BEGIN INPUT RECORDS

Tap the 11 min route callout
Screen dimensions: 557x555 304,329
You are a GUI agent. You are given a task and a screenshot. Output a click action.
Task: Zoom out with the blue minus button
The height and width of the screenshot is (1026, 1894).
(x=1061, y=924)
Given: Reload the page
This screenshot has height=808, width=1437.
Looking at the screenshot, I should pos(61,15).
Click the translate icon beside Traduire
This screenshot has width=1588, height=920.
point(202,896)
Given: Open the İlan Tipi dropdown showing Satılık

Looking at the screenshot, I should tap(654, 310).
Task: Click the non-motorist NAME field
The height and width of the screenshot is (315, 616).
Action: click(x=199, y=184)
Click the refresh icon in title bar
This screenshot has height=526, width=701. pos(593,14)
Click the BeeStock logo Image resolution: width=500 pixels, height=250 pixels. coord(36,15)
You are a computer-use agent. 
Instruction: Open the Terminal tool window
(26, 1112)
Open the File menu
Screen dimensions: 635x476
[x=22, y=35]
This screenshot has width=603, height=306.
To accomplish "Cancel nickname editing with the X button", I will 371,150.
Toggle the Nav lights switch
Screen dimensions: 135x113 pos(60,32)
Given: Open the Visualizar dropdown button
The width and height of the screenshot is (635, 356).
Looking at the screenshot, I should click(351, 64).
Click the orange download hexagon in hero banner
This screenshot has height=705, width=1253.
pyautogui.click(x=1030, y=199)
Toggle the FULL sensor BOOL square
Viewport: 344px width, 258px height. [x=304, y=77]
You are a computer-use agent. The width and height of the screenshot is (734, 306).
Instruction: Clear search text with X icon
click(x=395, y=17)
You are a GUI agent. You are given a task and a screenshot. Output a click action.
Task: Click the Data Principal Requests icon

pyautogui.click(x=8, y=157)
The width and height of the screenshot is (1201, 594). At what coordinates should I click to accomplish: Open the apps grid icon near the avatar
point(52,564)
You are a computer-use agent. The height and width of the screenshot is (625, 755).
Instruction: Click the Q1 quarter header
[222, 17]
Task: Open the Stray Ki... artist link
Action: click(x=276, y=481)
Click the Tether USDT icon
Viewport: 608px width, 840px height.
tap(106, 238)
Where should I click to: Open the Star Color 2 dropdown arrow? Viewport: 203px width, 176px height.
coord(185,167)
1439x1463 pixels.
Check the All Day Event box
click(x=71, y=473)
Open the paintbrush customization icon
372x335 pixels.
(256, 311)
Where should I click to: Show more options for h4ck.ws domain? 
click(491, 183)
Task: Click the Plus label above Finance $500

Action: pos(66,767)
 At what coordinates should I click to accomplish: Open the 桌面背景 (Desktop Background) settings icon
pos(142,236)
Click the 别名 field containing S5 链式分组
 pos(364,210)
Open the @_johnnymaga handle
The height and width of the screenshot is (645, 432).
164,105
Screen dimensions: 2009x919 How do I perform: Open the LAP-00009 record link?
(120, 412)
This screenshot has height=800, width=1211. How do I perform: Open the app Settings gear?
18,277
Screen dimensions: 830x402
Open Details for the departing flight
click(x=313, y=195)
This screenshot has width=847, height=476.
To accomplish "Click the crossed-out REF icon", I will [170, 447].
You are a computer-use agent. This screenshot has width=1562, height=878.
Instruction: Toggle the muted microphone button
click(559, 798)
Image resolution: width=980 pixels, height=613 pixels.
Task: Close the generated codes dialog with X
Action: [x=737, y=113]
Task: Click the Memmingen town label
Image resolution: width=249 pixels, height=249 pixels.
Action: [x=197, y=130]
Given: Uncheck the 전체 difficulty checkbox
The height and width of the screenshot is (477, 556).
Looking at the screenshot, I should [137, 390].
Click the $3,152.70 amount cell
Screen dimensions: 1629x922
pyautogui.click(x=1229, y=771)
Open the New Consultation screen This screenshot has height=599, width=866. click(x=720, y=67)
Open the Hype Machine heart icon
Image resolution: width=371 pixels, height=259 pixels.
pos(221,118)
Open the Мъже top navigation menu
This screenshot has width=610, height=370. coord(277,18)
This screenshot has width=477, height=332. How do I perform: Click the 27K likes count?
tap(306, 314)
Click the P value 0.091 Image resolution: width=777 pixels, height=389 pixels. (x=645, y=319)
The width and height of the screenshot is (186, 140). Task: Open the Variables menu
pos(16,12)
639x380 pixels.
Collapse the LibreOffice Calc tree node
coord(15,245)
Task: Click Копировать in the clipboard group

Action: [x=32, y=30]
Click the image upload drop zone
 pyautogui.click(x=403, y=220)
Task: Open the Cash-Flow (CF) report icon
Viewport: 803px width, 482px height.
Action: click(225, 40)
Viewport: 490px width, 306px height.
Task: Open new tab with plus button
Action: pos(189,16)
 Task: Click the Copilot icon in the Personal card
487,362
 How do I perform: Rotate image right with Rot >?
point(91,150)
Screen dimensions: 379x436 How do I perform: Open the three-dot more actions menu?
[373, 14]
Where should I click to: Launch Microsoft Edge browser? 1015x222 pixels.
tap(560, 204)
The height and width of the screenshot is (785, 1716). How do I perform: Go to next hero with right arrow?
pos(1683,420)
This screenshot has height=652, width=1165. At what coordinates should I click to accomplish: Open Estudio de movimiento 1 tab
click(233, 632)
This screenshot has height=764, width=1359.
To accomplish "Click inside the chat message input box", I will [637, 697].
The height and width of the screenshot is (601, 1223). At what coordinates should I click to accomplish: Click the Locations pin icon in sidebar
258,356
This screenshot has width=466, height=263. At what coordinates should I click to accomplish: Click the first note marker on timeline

END INPUT RECORDS

§ **GIVEN EXERCISE**: Collect every line of the material that contains the string "perform".

§ **FULL ANSWER**:
Screen dimensions: 2009x919 How do I perform: Open the LAP-00009 record link?
This screenshot has height=800, width=1211. How do I perform: Open the app Settings gear?
This screenshot has width=477, height=332. How do I perform: Click the 27K likes count?
 How do I perform: Rotate image right with Rot >?
Screen dimensions: 379x436 How do I perform: Open the three-dot more actions menu?
The height and width of the screenshot is (785, 1716). How do I perform: Go to next hero with right arrow?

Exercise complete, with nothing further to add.